(Collected data entries)
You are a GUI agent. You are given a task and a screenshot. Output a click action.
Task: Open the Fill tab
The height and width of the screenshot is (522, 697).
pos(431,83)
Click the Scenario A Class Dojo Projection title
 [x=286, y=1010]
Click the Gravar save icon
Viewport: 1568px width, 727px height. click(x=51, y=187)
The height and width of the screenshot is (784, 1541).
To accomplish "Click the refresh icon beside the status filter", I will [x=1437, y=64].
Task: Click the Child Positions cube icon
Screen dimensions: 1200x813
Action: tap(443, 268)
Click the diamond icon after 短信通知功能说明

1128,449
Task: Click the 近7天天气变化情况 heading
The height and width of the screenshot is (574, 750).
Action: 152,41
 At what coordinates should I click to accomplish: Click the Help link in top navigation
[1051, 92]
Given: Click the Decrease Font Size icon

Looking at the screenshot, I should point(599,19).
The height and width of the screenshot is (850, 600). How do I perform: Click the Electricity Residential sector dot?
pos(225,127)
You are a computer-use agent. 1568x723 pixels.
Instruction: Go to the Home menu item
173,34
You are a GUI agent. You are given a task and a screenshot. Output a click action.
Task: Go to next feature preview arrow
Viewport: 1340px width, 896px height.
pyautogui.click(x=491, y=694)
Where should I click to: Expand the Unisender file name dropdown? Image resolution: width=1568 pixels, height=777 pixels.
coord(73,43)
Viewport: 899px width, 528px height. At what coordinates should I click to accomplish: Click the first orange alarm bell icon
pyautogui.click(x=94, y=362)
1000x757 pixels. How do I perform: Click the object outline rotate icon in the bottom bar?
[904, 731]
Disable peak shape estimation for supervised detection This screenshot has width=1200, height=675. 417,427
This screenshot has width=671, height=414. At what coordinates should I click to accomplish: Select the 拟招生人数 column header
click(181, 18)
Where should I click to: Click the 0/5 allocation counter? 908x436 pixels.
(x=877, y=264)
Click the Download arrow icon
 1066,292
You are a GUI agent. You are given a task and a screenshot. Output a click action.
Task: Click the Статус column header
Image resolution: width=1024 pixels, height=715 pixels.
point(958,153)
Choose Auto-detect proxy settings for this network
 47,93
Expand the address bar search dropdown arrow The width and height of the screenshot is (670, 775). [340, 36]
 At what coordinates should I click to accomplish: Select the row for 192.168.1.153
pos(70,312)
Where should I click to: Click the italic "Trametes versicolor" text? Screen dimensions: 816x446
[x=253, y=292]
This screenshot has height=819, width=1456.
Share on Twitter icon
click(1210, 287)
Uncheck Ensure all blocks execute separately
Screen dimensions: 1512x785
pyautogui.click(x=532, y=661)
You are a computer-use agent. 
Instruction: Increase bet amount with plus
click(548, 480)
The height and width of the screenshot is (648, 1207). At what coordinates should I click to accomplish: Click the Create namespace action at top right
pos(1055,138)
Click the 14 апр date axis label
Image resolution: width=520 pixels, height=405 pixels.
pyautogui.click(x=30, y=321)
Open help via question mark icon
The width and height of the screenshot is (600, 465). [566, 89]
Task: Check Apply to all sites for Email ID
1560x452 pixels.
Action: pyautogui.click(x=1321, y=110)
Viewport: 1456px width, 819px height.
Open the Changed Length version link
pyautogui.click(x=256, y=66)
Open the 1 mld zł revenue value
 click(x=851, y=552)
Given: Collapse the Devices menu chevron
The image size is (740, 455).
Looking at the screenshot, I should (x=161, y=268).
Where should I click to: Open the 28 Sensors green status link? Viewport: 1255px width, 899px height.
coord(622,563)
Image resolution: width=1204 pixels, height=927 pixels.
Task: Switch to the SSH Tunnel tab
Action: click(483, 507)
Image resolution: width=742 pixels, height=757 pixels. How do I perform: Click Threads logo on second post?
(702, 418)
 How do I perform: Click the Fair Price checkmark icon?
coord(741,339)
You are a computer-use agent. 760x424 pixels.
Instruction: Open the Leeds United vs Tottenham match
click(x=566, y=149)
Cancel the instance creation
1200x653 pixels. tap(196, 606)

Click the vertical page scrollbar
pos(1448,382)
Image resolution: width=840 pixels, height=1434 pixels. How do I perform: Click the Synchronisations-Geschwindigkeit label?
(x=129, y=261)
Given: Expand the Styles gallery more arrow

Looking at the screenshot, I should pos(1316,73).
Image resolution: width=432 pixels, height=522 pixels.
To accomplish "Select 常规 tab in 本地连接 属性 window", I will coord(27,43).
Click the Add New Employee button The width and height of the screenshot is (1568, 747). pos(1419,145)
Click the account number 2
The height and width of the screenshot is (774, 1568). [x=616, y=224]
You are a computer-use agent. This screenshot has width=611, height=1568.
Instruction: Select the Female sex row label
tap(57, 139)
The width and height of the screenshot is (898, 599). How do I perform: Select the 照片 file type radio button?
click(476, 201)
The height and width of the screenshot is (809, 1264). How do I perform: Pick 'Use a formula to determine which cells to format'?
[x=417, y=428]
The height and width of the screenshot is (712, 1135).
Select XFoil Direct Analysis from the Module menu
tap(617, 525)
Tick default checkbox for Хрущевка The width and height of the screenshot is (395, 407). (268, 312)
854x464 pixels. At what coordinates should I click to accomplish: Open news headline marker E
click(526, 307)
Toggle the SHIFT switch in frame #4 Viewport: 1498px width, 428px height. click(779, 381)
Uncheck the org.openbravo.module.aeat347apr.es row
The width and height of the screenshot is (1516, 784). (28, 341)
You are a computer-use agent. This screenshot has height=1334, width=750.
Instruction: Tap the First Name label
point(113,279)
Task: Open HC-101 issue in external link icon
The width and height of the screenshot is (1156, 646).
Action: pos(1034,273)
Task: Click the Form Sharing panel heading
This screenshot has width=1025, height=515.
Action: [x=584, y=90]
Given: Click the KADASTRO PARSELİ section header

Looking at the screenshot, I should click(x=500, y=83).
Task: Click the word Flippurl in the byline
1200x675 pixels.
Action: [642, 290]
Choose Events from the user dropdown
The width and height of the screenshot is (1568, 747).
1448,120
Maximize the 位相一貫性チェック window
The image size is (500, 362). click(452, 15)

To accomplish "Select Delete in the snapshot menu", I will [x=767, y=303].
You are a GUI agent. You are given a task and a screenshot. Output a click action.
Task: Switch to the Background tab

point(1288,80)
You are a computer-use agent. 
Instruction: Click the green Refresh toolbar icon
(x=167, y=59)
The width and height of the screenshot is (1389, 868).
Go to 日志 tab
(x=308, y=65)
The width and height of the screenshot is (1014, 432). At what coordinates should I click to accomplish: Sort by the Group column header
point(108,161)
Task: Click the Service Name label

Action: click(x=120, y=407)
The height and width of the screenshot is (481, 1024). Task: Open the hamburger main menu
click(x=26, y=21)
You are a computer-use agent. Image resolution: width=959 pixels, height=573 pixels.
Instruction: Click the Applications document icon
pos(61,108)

* _WORK TASK_:
The lines to copy are those in the records above containing the word "will".

* _COMPLETED TASK_:
To accomplish "Click the refresh icon beside the status filter", I will [x=1437, y=64].
To accomplish "Select 常规 tab in 本地连接 属性 window", I will coord(27,43).
To accomplish "Select Delete in the snapshot menu", I will [x=767, y=303].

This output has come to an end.